PROBLEM REQUIREMENTS
Output the entries from the line with "Task: Click the empty" to the line with "Looking at the screenshot, I should (34, 78)." as a two-column CSV with the headers instruction and response. Give one row per entry, with its text in the first column and its answer in the second, each field in quotes and any line breaks turned into spaces.

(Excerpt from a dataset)
============

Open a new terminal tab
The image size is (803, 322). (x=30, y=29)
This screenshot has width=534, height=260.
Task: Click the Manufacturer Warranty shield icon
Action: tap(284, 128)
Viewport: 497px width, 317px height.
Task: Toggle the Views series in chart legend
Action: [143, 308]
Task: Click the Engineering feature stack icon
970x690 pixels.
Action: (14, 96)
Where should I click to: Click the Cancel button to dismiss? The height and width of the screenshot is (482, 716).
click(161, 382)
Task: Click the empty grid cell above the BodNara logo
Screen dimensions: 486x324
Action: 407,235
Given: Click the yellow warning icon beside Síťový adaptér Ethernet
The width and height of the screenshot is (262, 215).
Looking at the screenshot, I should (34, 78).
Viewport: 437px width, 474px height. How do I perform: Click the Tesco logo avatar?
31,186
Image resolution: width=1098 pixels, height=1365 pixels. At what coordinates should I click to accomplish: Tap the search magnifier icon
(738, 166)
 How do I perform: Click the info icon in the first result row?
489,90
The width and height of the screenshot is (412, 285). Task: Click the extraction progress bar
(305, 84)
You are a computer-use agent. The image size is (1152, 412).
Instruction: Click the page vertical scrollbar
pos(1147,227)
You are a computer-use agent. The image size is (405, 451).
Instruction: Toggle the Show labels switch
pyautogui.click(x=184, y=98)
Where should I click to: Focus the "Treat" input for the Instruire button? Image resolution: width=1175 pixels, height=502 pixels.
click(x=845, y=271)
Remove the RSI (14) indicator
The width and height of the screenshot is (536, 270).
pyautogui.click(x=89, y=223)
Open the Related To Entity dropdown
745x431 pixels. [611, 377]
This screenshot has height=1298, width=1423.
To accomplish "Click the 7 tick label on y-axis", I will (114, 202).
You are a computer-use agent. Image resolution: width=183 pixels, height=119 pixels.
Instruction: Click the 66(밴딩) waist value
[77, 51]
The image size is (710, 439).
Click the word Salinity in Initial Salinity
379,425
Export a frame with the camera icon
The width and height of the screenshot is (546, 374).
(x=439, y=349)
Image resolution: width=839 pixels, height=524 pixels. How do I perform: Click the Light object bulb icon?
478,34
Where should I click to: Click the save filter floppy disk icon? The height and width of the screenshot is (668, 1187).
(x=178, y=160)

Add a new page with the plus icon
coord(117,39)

============

EXERCISE ANSWER
instruction,response
"Task: Click the empty grid cell above the BodNara logo Screen dimensions: 486x324","Action: 407,235"
"Given: Click the yellow warning icon beside Síťový adaptér Ethernet The width and height of the screenshot is (262, 215).","Looking at the screenshot, I should (34, 78)."